Weeknotes 387

This week I did:

Riskiest assumption testing

I spent some time defining an MVP to help us validate our two riskiest assumptions; can we get the right audience to the product (acquisition), and can we get people to the outcome they are looking for (result, the other ‘R’ I added to the pirate metrics). The first is fairly easy to validate for one of our two potential audiences, so that’s something I’ll work on next week.

100 days of task tracking

Analysed and wrote up what I’ve learned from tracking my tasks for 100 days. I think the most useful things I learned was how ineffective goal-setting is, how the time available affects achieving goals, and that having the data about what I actually did is better than not having it.

Yearnotes

I started writing about some of the things I’ve learned this year but realised that it might be taken the wrong way if someone didn’t have an open working, reflective approach. So, instead I think I’ll look back over my weeknotes and summarise some of the things I did, read and thought about.

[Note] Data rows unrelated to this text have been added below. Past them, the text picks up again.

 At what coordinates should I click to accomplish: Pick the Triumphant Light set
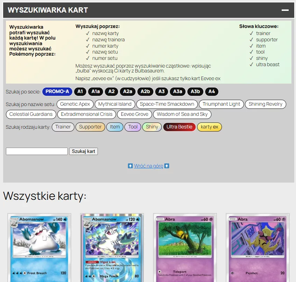coord(221,104)
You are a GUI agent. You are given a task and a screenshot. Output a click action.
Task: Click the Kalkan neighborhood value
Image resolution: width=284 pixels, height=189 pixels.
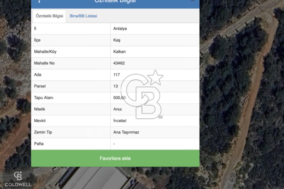[x=119, y=52]
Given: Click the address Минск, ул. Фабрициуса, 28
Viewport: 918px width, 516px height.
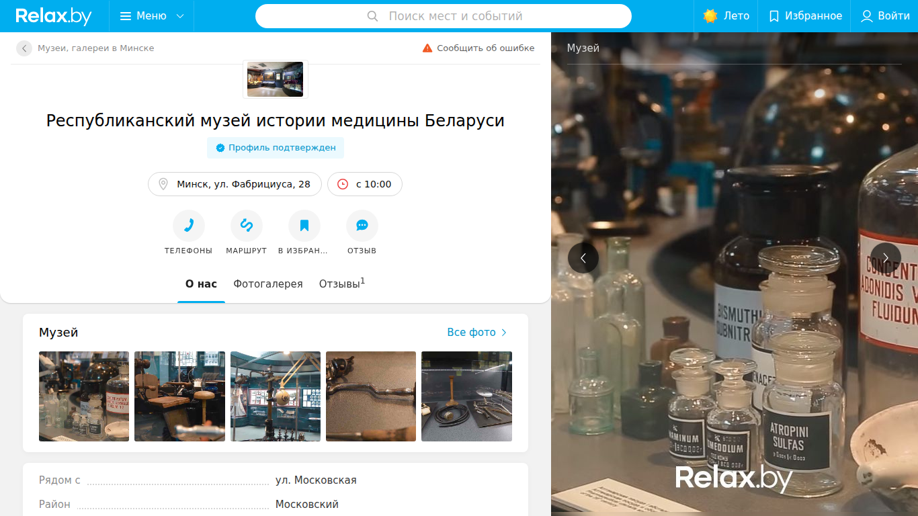Looking at the screenshot, I should (235, 184).
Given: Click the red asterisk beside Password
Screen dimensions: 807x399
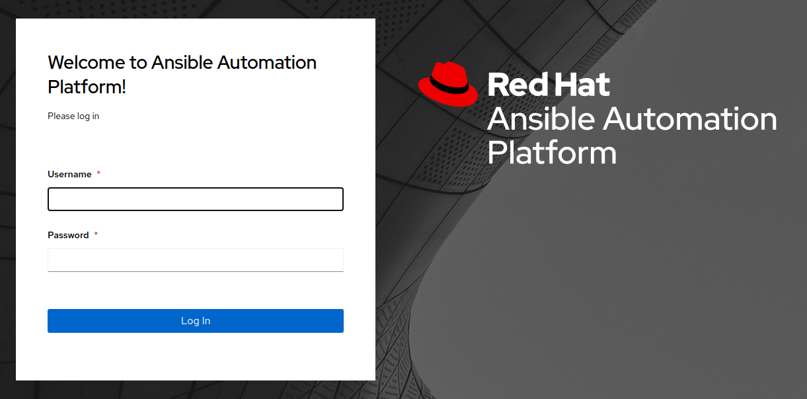Looking at the screenshot, I should [x=96, y=234].
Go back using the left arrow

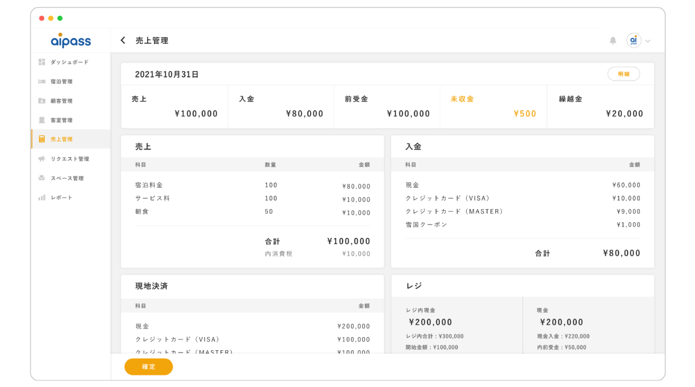click(x=123, y=41)
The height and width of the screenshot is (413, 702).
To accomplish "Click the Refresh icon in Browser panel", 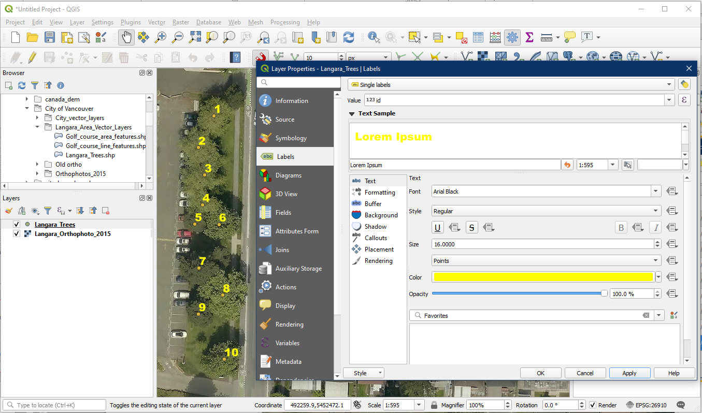I will tap(22, 85).
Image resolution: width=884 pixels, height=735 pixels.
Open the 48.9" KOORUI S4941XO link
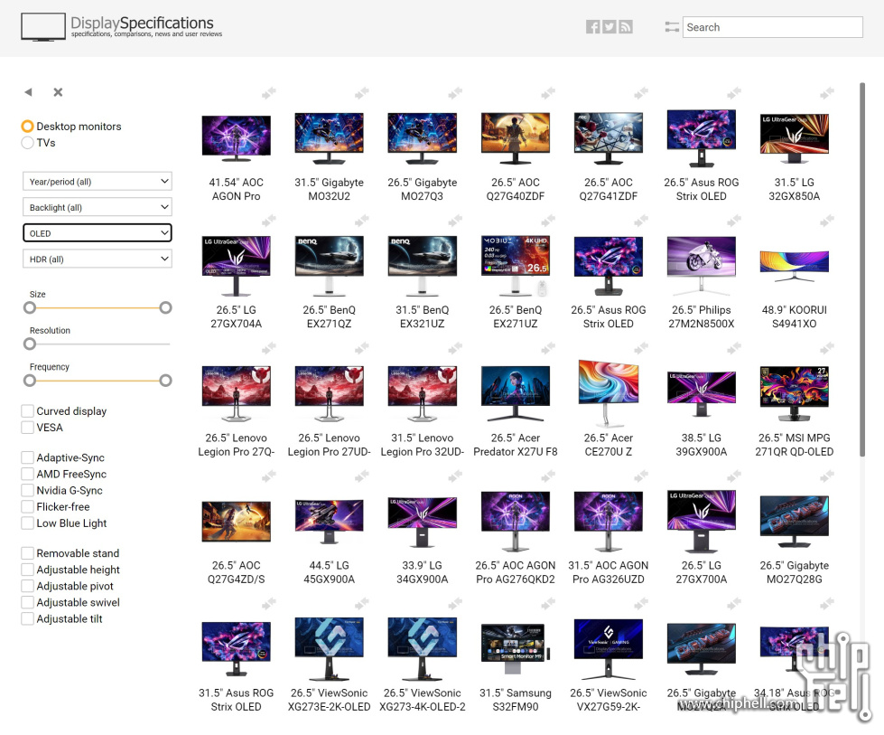794,316
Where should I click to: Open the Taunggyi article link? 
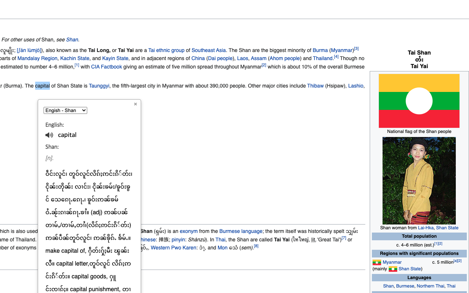(x=99, y=86)
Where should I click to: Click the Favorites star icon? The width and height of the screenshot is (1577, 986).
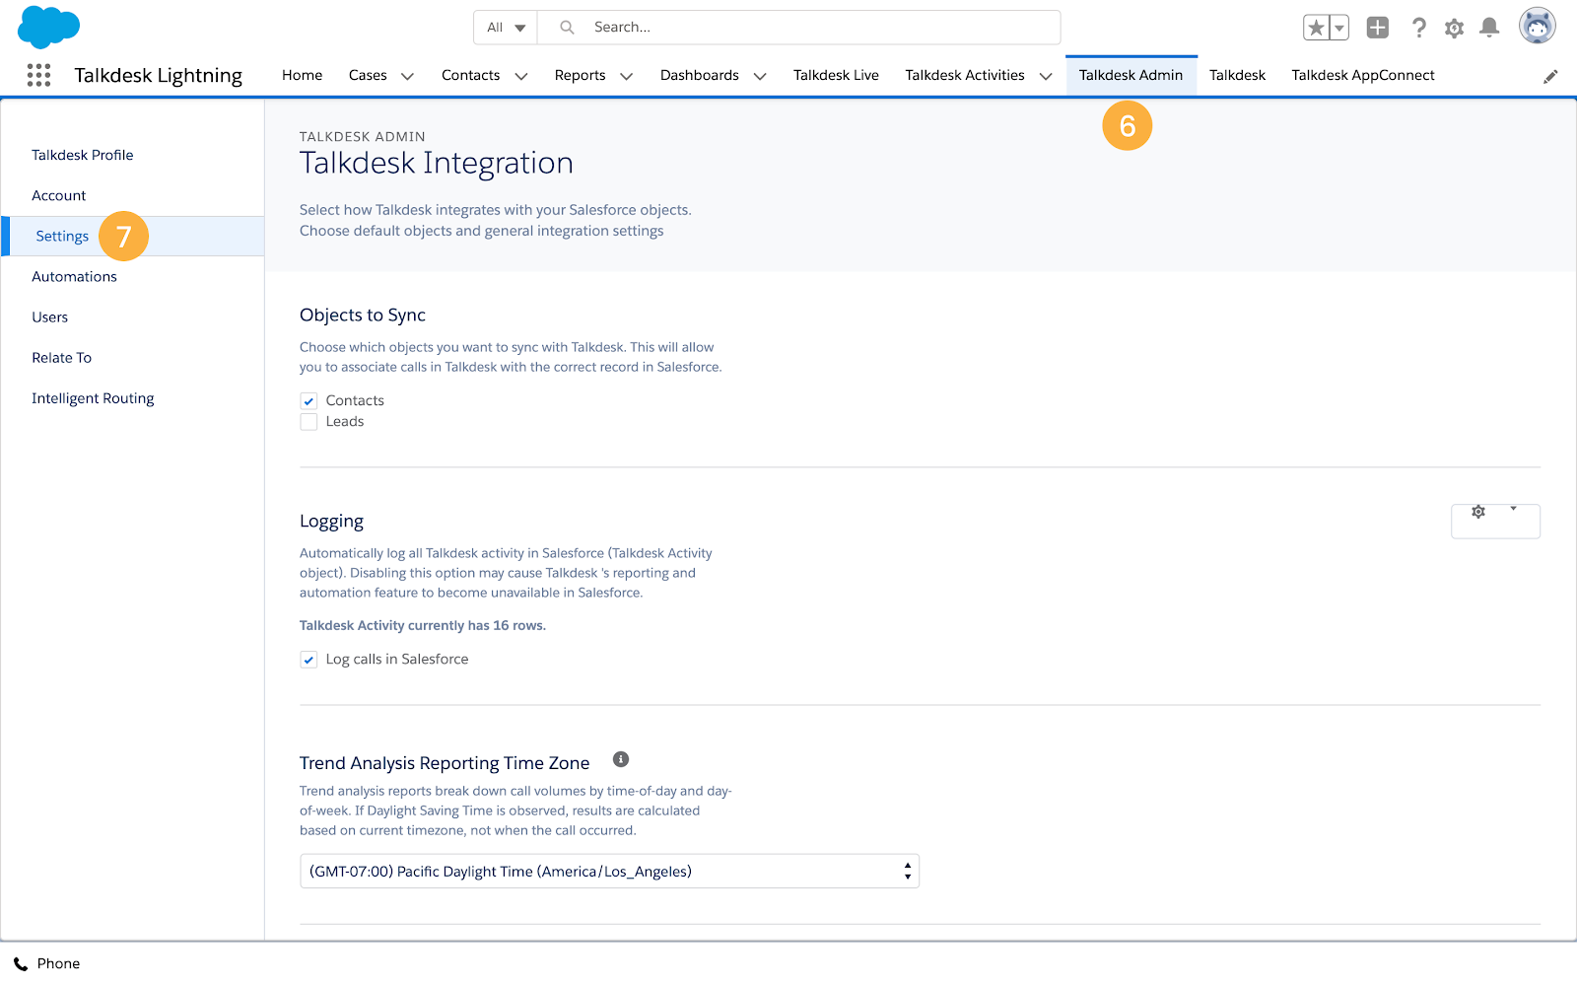pyautogui.click(x=1316, y=28)
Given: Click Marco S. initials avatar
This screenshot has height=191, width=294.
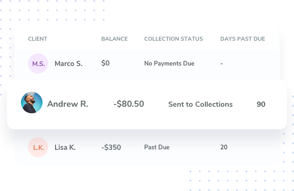Looking at the screenshot, I should click(38, 64).
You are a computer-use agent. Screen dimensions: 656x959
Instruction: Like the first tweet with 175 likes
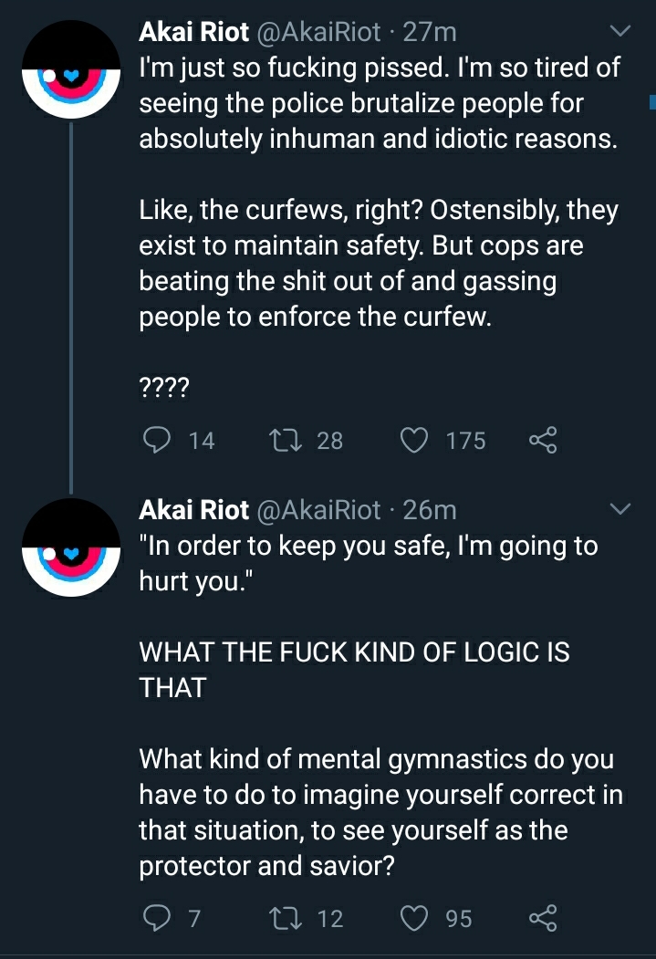click(414, 441)
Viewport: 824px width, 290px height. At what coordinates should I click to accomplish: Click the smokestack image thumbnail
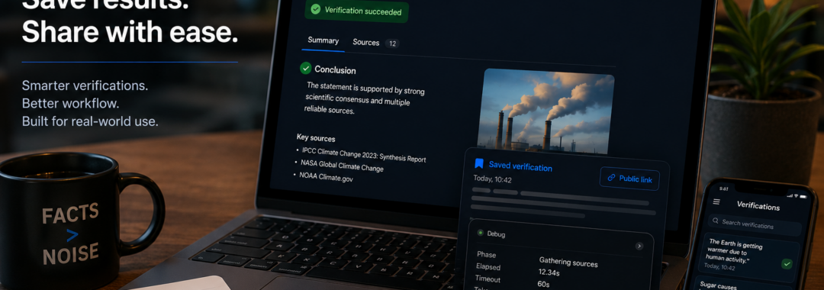547,111
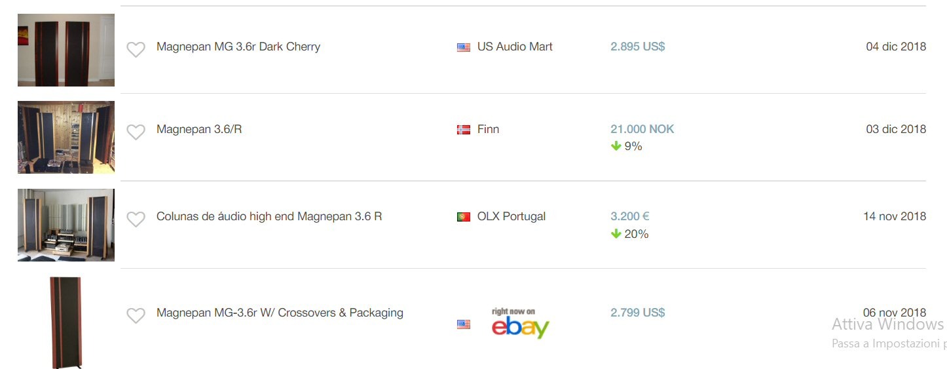Click the Portugal flag by OLX Portugal
The width and height of the screenshot is (947, 369).
(x=464, y=217)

I read/watched/listened to:

System dynamics

This lecture by Donella Meadows, the godmother of systems thinking, is amazing.

The year of AI

Apart from the other seventy six years of work that went into the field of artificial intelligence, 2023 was the year that one, very narrow, type of AI that got a lot of attention.

The essence of product management

Probably the best product management podcast of the year, this episode of Lenny’s podcast with Christian Idiodi gives a really clear explanation of what product management is and how product managers figure out how to validate solutions.

Canvases

This list of canvases is great. It makes me think of a product to help people pick the right visual working tool depending on what they are trying to achieve.

BVSSH

Still reading Better Value Sooner Safer Happier. I’ve moved from reading slowly and thinking about it to reading quickly and skipping over parts. It is quite possibly the worst written book with the most impactful ideas.

I thought about:

Product management maturity models

None of the product management maturity models seem to be based on research and, given the websites they are on, are just lead gen content, which is a shame. So, if “all maps are wrong but some are useful”, then “all maturity models are wrong and most are misleading”. The question then is, could a maturity model for product management be useful? I tend to think not, that an improvement kata approach that allows course correction depending on the context would be better, but I’m interested to see if I can prove myself wrong.

Daynotes

I’ve done better this week at using my daynotes to record what I’m thinking about. Mostly it’s been about how to explain the effects of high levels of work in progress.